Mas outros saíram em sua defesa. O antigo jogador de
futebol americano, e agora actor, Terry Crews, escreveu no Twitter: “Eu
trabalhei em limpezas já depois de ter jogado. Se fosse preciso, voltava a
fazê-lo. Não há qualquer vergonha em fazer trabalho honesto.”
As reacções iniciais às fotografias sugerem, porém, que
muitas pessoas julgam o valor do trabalho de acordo com o dinheiro que rende.
Segundo esta visão, a prostituição de luxo vale mais do que limpar quartos num
hotel.
No “Laborem Exercens”, a sua encíclica sobre o trabalho
humano, o Papa João Paulo II critica a ideia, comum no mundo antigo, de que o
trabalho físico é indigno de homens livres, sendo por isso reservado aos
escravos. O Cristianismo introduziu uma mudança fundamental a esta perspectiva,
porque Cristo, Deus incarnado, passou “a maior parte dos anos da vida sobre a
terra junto de um banco de carpinteiro, dedicando-se ao trabalho manual.”
“Em tal concepção quase desaparece o próprio fundamento
da antiga diferenciação dos homens em grupos, segundo o género de trabalho que
eles faziam”, escreve o Papa. “Em última análise, a finalidade do trabalho, de
todo e qualquer trabalho realizado pelo homem — ainda que seja o trabalho mais
humilde de um ‘serviço’ e o mais monótono na escala do modo comum de apreciação
e até o mais marginalizador — permanece sempre o mesmo homem.”
Seria de esperar que os católicos se distinguissem por
abraçar esta visão da nobreza do trabalho bom e honesto. Mas será assim?
Quantos pais católicos sentem orgulho quando os seus filhos ou filhas aceitam
empregos de salário baixo? Quantos não preferiam que o seu filho ou filha fosse
um executivo bem remunerado em vez de professor num liceu católico?
Quando eu era novo o estereótipo do católico era operário.
Agora parece que muitos valorizam tanto os trabalhos de executivo como o meu
pai, que era um típico protestante anglo-saxónico.
Quantos pais católicos não preferem enviar os seus filhos
para as universidades de topo em vez de uma escola católica qualquer, porque
querem tanto ver os seus filhos a ter “sucesso” segundo os padrões normais de
sucesso financeiro e estatuto social?
Por mim, todas as universidades católicas obrigariam os
seus alunos a ter formação em alvenaria ou canalização. Não porque acho que
deviam todos tornar-se canalizadores ou trabalhar nas obras, mas simplesmente
porque todos os alunos tirariam proveito em trabalhar com materiais reais, em
vez de simplesmente mudar imagens de um lado para o outro em realidades
“virtuais”.
Para além disso, os construtores e os canalizadores são
cidadãos desta democracia e também merecem todos os benefícios de uma educação
católica que respeite a sua vocação.

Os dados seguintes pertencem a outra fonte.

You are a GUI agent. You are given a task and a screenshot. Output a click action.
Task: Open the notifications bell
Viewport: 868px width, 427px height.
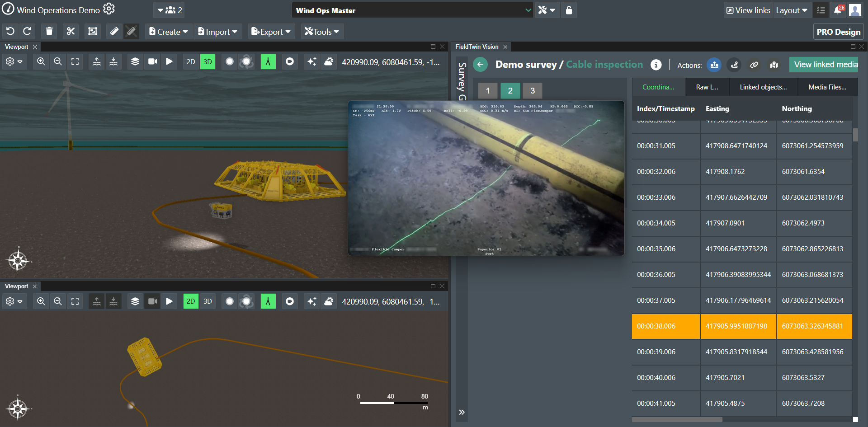(837, 10)
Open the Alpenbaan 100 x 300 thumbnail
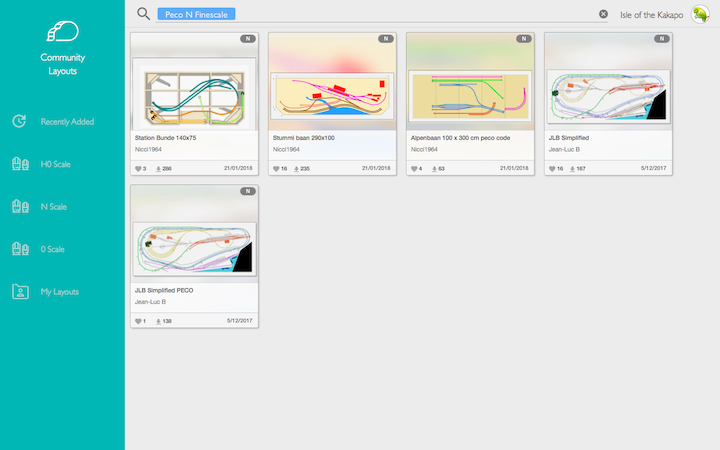 pyautogui.click(x=469, y=92)
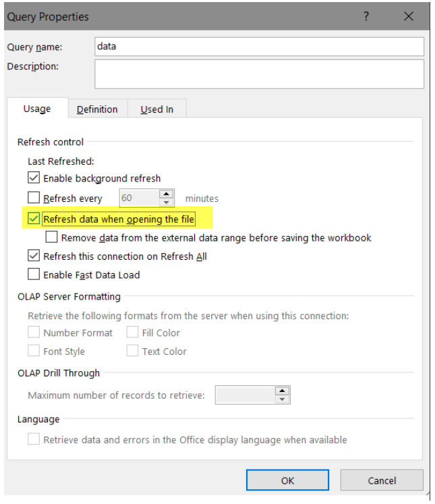This screenshot has width=435, height=504.
Task: Increase refresh minutes with up spinner arrow
Action: pos(167,194)
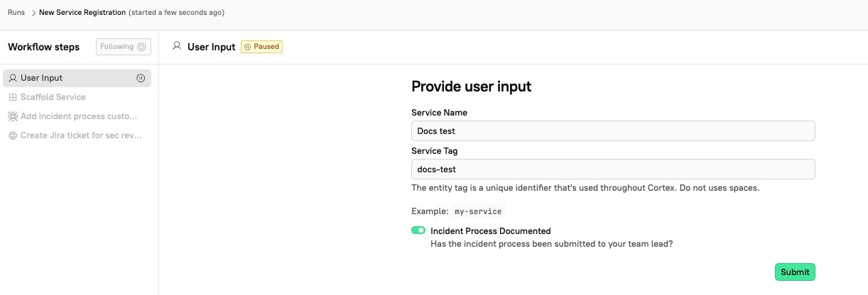Select the Scaffold Service workflow step
868x295 pixels.
click(x=53, y=97)
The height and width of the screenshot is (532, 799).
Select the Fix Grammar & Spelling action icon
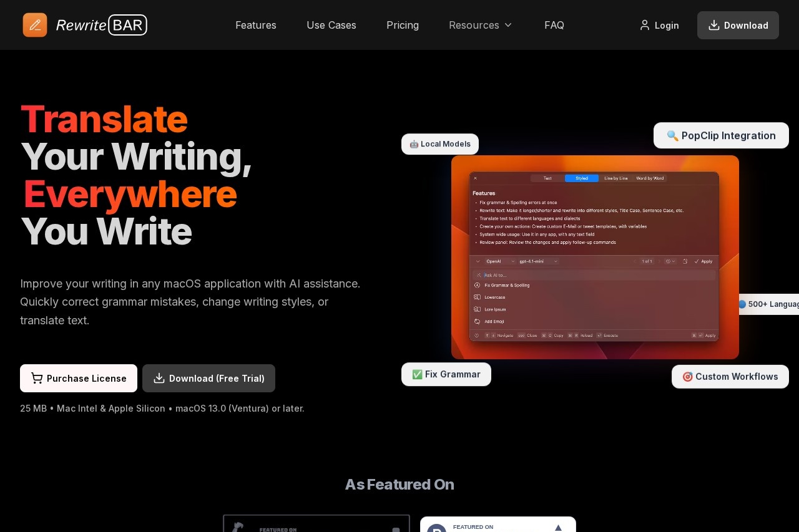point(477,284)
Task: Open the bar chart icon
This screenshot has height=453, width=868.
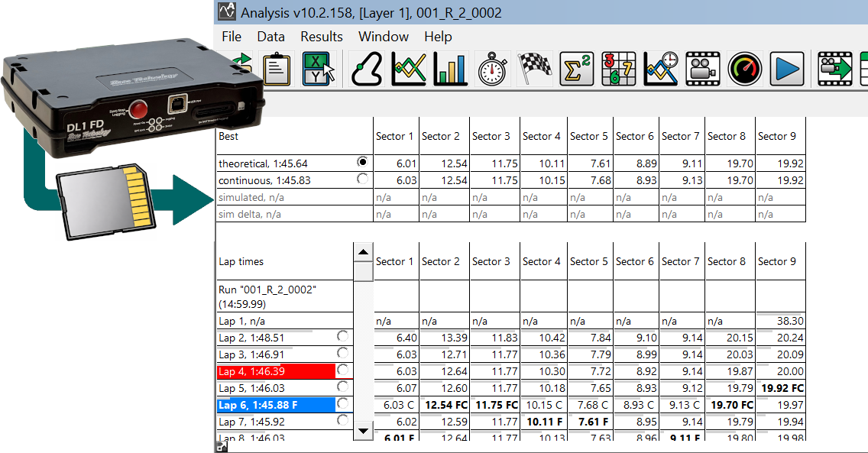Action: pos(450,70)
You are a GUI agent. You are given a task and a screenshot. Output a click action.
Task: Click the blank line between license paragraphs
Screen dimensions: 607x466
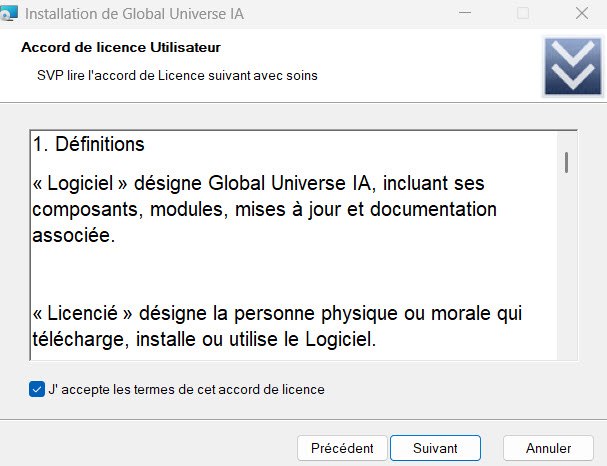tap(290, 268)
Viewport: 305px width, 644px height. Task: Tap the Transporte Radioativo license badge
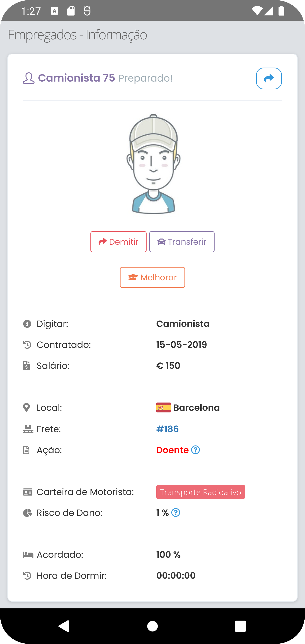pos(201,492)

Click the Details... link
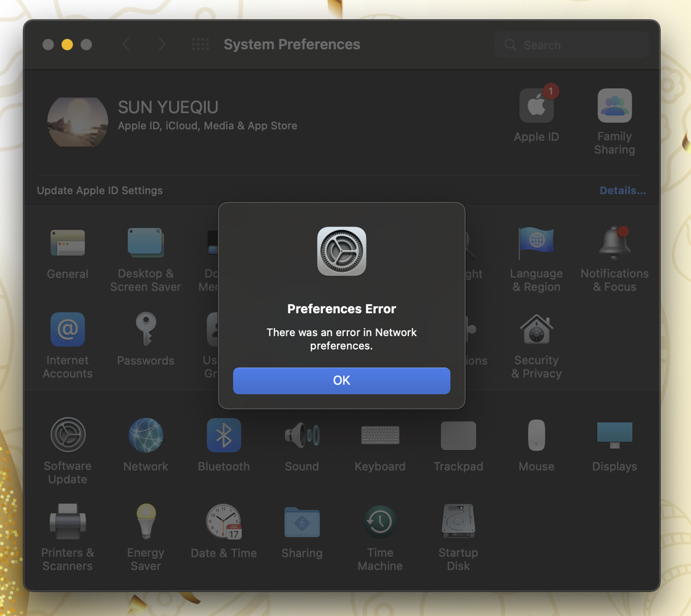click(623, 191)
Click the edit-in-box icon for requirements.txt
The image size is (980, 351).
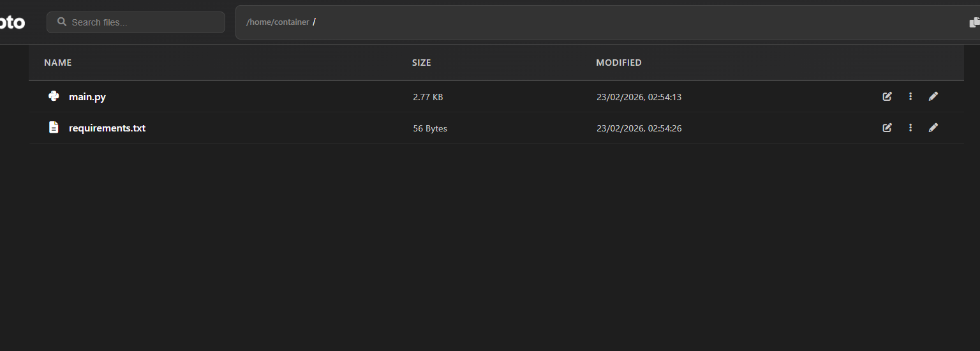click(887, 128)
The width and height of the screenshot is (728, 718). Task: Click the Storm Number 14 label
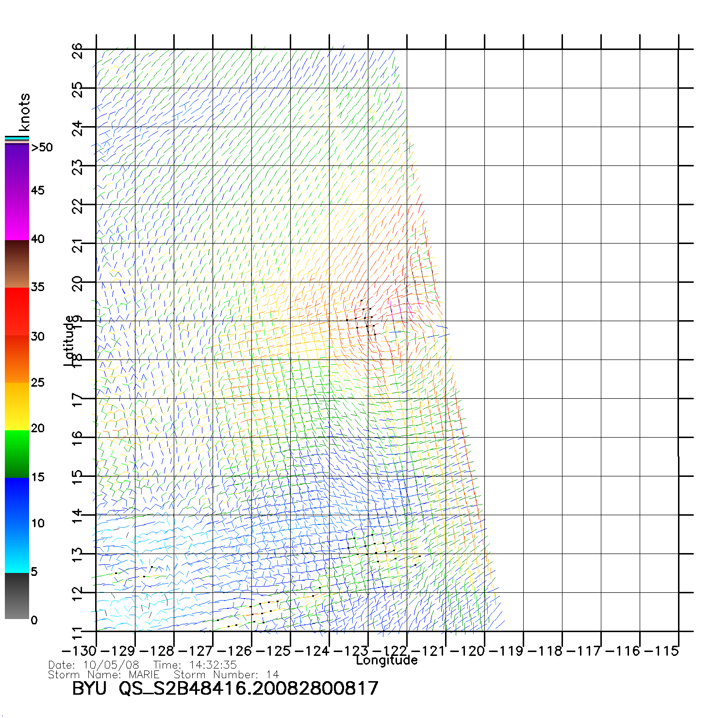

Como é que os católicos deixaram que a
cultura protestante os convencesse de que o objectivo de uma educação católica
em artes liberais serve apenas para preparar futuros executivos?
Geoffrey Owens - nada de que se envergonhar |
Ontem fui com a minha mulher ao sapateiro local. O homem
não só domina a sua profissão, como é honesto. Consegue arranjar praticamente
tudo, incluindo carteiras ou fivelas de cabedal, e não hesita em avisar se algo
não vai ficar tão bem como queremos. É um homem que fornece valor real.
Podia dizer o mesmo sobre o nosso mecânico. Os advogados
caros da universidade onde trabalho só parecem dar conselhos maus, mas um
mecânico honesto e capaz é uma dádiva do céu. O meu mecânico não só consegue
arranjar praticamente tudo, como o faz de forma honesta. A primeira vez que o
procurei foi porque um limpa-vidros tinha enlouquecido. Nas outras oficinas
tinham-me dito que seria preciso mudar o mecanismo inteiro, e que custaria mais
de 400 dólares. Mas o Jim desmontou-o e apontou para uma bucha partida.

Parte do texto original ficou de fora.